# Made a holder for my Morse Taper drills



## twooldvolvos (Dec 27, 2020)

Today I dusted off my wife's grandfathers tool chest and started to clean up a box of Morse Taper drills.  Some were rusty and the set is incomplete but it is a good start and I should be able to use them in my South Bend 10K if I get a MT 2 to MT 1 adaptor for my tail stock.  To help organize them, I made a holder.


----------



## Shootymacshootface (Dec 27, 2020)

Now you can easily identify which ones are missing.
Nice work!


----------



## lis2323 (Dec 27, 2020)

Very nice. I did similar but I don't have the fine woodworking skills you possess. 

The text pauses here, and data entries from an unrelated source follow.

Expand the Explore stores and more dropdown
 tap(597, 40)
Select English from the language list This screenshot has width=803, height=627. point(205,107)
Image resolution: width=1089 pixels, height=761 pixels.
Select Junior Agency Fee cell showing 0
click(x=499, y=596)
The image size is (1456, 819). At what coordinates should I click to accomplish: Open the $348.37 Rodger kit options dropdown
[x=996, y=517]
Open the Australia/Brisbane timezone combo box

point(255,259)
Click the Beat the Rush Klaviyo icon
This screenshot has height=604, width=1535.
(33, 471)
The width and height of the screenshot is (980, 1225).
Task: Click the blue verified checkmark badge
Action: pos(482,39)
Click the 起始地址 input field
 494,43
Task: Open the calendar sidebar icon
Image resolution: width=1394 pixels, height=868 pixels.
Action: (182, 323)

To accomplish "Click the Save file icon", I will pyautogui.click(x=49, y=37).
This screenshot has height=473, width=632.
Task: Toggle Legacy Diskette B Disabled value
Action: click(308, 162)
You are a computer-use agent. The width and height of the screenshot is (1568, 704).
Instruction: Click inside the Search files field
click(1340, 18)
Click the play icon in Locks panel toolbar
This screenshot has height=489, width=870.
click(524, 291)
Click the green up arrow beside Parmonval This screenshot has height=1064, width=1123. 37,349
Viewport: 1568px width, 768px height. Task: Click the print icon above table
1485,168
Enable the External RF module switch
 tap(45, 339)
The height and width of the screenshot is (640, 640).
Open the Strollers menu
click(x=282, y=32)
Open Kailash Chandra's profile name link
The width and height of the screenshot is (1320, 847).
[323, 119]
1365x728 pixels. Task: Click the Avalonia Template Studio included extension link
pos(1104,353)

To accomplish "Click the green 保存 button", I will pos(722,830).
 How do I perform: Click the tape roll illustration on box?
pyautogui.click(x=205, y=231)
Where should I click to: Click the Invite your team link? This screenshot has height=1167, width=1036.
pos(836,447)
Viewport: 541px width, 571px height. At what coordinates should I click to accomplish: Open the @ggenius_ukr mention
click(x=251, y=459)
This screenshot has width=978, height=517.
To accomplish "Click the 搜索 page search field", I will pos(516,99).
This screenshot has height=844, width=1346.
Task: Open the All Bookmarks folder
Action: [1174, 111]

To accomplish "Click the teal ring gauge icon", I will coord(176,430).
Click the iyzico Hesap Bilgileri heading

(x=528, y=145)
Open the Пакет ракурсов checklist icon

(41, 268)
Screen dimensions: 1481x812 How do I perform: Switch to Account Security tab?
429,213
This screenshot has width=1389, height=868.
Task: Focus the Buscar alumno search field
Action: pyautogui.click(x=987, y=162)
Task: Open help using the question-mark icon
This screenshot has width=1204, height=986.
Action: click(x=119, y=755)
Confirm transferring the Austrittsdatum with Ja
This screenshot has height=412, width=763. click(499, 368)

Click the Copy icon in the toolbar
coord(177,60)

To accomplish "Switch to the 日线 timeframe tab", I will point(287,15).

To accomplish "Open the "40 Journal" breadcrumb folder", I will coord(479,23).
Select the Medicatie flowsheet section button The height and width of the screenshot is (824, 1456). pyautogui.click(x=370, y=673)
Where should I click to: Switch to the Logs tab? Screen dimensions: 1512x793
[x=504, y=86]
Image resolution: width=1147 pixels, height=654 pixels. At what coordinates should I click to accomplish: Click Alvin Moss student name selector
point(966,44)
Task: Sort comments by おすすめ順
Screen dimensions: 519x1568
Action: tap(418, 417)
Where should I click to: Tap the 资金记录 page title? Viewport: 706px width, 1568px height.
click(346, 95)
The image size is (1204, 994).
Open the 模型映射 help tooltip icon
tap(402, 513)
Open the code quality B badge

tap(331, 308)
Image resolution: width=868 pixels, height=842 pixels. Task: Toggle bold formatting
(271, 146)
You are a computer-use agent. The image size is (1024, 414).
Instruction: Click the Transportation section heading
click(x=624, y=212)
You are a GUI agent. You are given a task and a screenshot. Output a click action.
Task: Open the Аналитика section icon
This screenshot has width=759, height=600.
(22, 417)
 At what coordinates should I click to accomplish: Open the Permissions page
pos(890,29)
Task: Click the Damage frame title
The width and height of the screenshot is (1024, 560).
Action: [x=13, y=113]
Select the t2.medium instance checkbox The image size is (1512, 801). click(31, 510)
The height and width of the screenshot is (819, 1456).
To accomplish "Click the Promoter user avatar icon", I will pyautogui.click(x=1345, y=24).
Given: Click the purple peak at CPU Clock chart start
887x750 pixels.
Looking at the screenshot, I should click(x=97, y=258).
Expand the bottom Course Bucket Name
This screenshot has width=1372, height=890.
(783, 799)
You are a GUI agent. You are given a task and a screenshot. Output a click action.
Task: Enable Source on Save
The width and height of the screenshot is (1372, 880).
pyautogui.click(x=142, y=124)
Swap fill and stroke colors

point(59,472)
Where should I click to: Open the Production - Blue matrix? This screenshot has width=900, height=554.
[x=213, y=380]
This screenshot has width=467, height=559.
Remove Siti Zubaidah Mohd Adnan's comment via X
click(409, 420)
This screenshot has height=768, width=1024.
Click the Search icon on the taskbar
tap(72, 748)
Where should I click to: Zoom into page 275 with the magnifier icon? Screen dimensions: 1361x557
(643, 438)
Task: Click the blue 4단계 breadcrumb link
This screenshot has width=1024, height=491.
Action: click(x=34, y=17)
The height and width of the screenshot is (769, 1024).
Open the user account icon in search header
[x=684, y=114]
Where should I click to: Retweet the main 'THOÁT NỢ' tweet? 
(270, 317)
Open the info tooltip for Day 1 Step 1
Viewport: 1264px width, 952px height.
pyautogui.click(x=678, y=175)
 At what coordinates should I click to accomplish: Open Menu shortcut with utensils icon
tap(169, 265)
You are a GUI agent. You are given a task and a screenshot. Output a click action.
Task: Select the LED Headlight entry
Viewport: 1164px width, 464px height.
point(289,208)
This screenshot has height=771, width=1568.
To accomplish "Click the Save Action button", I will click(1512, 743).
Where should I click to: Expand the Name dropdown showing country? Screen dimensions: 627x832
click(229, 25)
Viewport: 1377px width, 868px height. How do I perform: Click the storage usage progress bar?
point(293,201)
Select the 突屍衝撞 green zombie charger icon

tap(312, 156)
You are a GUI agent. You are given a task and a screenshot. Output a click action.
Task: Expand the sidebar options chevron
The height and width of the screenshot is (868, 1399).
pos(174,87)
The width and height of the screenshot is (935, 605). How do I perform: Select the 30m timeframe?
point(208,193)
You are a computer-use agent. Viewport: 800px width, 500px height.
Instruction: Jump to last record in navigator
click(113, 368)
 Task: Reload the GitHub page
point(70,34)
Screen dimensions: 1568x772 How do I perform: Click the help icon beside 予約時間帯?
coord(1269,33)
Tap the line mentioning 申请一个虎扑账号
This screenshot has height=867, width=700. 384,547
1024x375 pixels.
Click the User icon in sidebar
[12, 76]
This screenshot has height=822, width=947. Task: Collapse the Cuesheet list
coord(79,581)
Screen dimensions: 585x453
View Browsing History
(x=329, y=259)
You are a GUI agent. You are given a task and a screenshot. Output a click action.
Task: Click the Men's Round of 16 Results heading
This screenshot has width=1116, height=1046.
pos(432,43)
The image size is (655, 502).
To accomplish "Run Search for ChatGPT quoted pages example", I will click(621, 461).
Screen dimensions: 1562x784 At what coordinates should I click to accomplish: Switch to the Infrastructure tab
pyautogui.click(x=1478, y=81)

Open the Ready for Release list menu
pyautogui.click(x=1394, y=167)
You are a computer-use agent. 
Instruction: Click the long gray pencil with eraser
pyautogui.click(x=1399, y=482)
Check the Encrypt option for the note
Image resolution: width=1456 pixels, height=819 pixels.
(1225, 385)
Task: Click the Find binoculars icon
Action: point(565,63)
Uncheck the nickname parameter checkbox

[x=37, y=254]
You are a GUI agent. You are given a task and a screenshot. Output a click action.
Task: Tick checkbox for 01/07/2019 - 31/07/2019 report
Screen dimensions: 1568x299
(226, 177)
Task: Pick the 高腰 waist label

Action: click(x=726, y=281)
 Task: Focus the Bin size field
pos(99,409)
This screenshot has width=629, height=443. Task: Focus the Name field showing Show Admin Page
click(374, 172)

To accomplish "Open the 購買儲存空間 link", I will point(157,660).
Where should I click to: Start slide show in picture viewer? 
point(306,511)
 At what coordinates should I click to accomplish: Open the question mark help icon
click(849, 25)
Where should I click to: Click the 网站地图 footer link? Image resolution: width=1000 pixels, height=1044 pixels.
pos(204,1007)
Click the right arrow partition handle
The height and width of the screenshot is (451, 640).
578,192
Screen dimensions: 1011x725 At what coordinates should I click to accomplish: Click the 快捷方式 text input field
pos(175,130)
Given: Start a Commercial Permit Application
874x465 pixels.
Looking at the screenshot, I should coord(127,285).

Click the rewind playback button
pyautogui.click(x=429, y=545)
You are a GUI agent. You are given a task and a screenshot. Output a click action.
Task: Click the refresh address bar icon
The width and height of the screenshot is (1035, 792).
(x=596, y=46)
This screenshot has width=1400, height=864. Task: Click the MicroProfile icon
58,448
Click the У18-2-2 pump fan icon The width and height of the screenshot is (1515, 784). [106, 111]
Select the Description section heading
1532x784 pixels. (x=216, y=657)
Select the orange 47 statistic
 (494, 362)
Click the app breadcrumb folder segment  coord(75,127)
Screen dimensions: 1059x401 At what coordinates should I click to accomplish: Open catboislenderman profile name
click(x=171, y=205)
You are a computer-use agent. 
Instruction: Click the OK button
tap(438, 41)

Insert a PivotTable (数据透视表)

Sent from my iPhone using Tapatalk


----------



## mmcmdl (Dec 28, 2020)

Looks good Dan . I sent a PM to you as you have something coming anyway . I may have that adapter you're looking for down the basement , out in the garage , or down the shop . Dave


----------



## twooldvolvos (Dec 28, 2020)

lis2323 said:


> Very nice. I did similar but I don't have the fine woodworking skills you possess.
> 
> 
> 
> ...


Very nice.  I looked at your storage and thought how difficult it must have been to work with that heavy steel.  I guess its just what you are comfortable working with.  I see metal as a huge challenge compared to wood.  The tools and materials are a lot more expensive for starters.  And of course the tolerances are generally so much more precise.  But the challenge is part of the fun.  Thanks for sharing.


----------